A seguir iremos descrever de forma breve alguns instrumentos de avaliação do
autoconceito mais utilizados na investigação.
2.1 -
Rosenberg Self-Esteem Scale (RSES)
Foi o primeiro instrumento de avaliação do autoconceito, cuja publicação inicial
foi em 1965, sendo considerado um marco histórico no campo dos instrumentos
neste domínio (Keith & Bracken, 1996).
É um instrumento muito utilizado para avaliar a auto-estima global como
construto unidimensional. É composto por 10 perguntas, cada uma pontuada numa
escala de Guttman com valores entre 0 e 6, classificando a auto-estima em alta,
média e baixa (Keith & Bracken, 1996; Veiga, 1995).
Alguns estudos realizados por Rosenberg e por Silber e Tippett (1965)
comprovaram a validade deste instrumento (Keith & Bracken, 1996; Veiga, 1995).
2.2 -
Coopersmith Self-Esteem Inventories (CSEI)
Para Coopersmith, o autoconceito é um construto unidimensional, pois na sua
perspectiva, as crianças não são capazes de diferenciar as suas competências
específicas em vários domínios (Correia, 1994).
Com a primeira publicação em 1967, o CSEI é uma versão melhorada da "Rosenberg
Self-Esteem Scale" (Keith & Bracken, 1996).
Os itens inicialmente seleccionados, foram posteriormente reformulados e
complementados, dando origem a dois grupos: um com itens referentes à
auto-estima alta e outro com itens relativos à auto-estima baixa (Veiga, 1995).
Revisto em 1981, passou a ser composto por 50 itens, referentes à auto-estima
alta ou baixa agrupados em 4 factores (Veiga, 1995), que são: companheiros,
escola, pais e vida familiar, e si-mesmo (Keith & Bracken, 1996; Veiga, 1995).
Posteriormente foram desenvolvidos dois tipos de CSEI; um destinado a crianças
com idades compreendidas entre os 8 e os 15 anos de idade, sendo composto por 50
itens, que correspondem a subescalas do autoconceito geral, social pares, pais e
académico, e o outro para indivíduos com 16 ou mais anos, sendo constituído por
25 itens (Keith & Bracken, 1996).
2.3 -
The Piers-Harris Children s Self-Concept Scale (PHCSCS)
Publicado em 1969, o PHCSCS é um instrumento de medida do autoconceito
unidimensional, com itens referentes aos domínios comportamentais,
intelectuais/escola, aparência física/atributos, ansiedade, popularidade e
felicidade/satisfação (Keith & Bracken, 1996).
Inicialmente, este instrumento era constituído por 164 itens relacionados com os
domínios referidos anteriormente, sendo depois, reduzido para 80 itens que
reflectem o autoconceito geral.
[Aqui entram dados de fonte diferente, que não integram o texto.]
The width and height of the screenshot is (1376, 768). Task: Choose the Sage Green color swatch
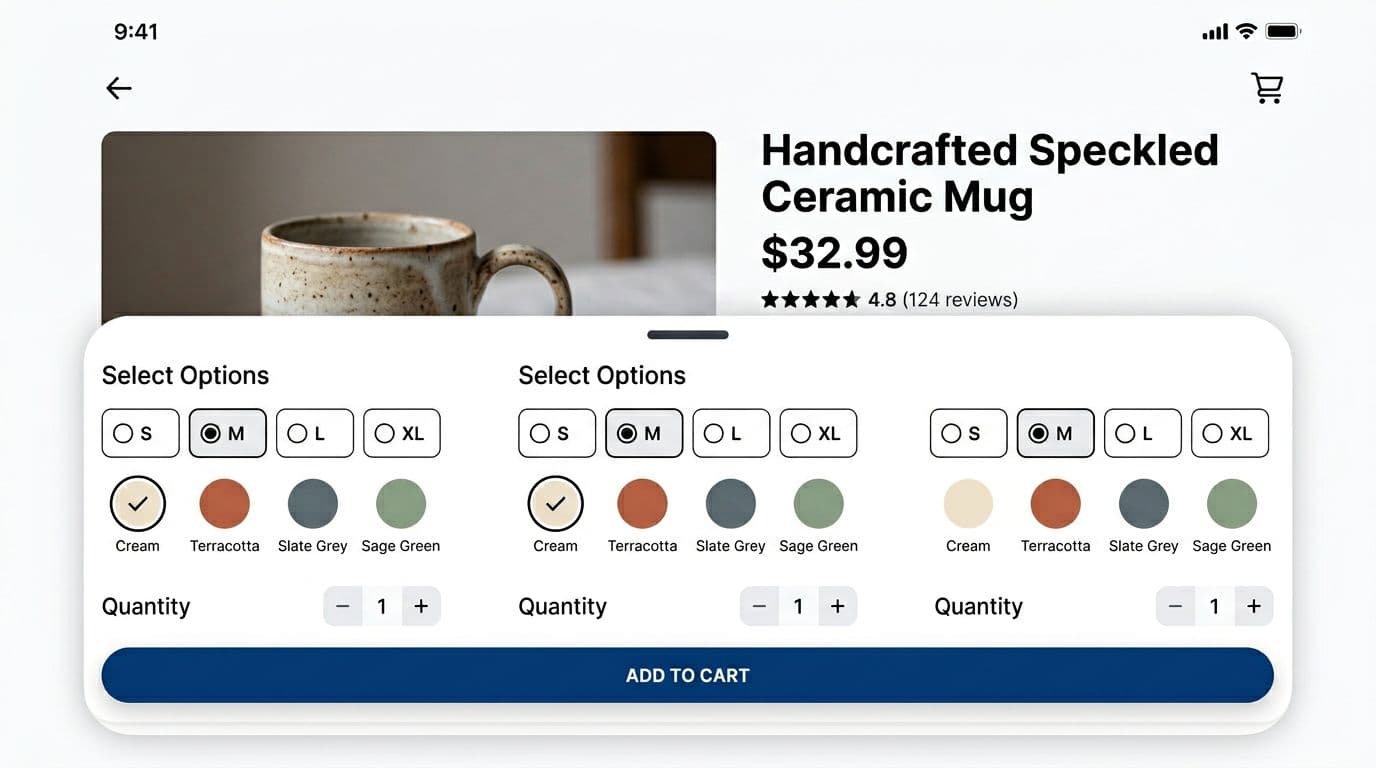coord(401,504)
Alguns itens são formulados no sentido positivo,
outros no sentido negativo e para cada item existem duas hipóteses de resposta:
sim/ não (Veiga, 1995).
O questionário pode ser administrado individualmente ou em grupo e demora
sensivelmente 20 minutos a ser preenchido (Keith & Bracken, 1996).
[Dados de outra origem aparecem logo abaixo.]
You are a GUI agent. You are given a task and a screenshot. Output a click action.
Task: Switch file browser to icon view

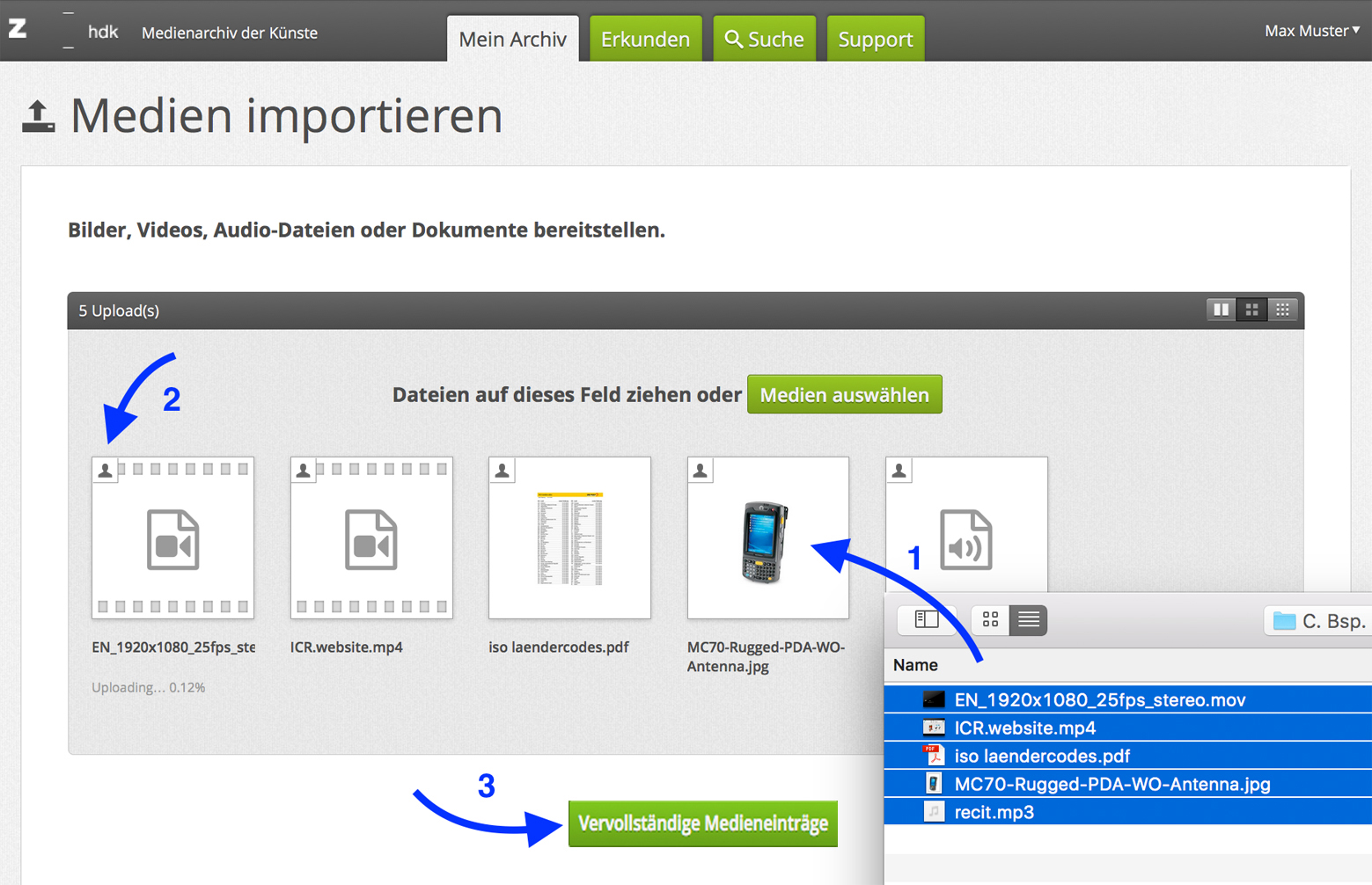point(990,620)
Inicialmente, este instrumento media o autoconceito unidimensional. Após ter-se
verificado a existência de vários factores, houve necessidade de construir
medidas para
avaliar essas facetas específicas, que atribuem características
multidimensionais ao autoconceito (Correia, 1994).
Veiga (1995, p. 41) refere que "é um dos instrumentos de medição do autoconceito
mais merecedor de considerações no âmbito da investigação".
2.4 -
Self-Perception Profile for Children (SPPC)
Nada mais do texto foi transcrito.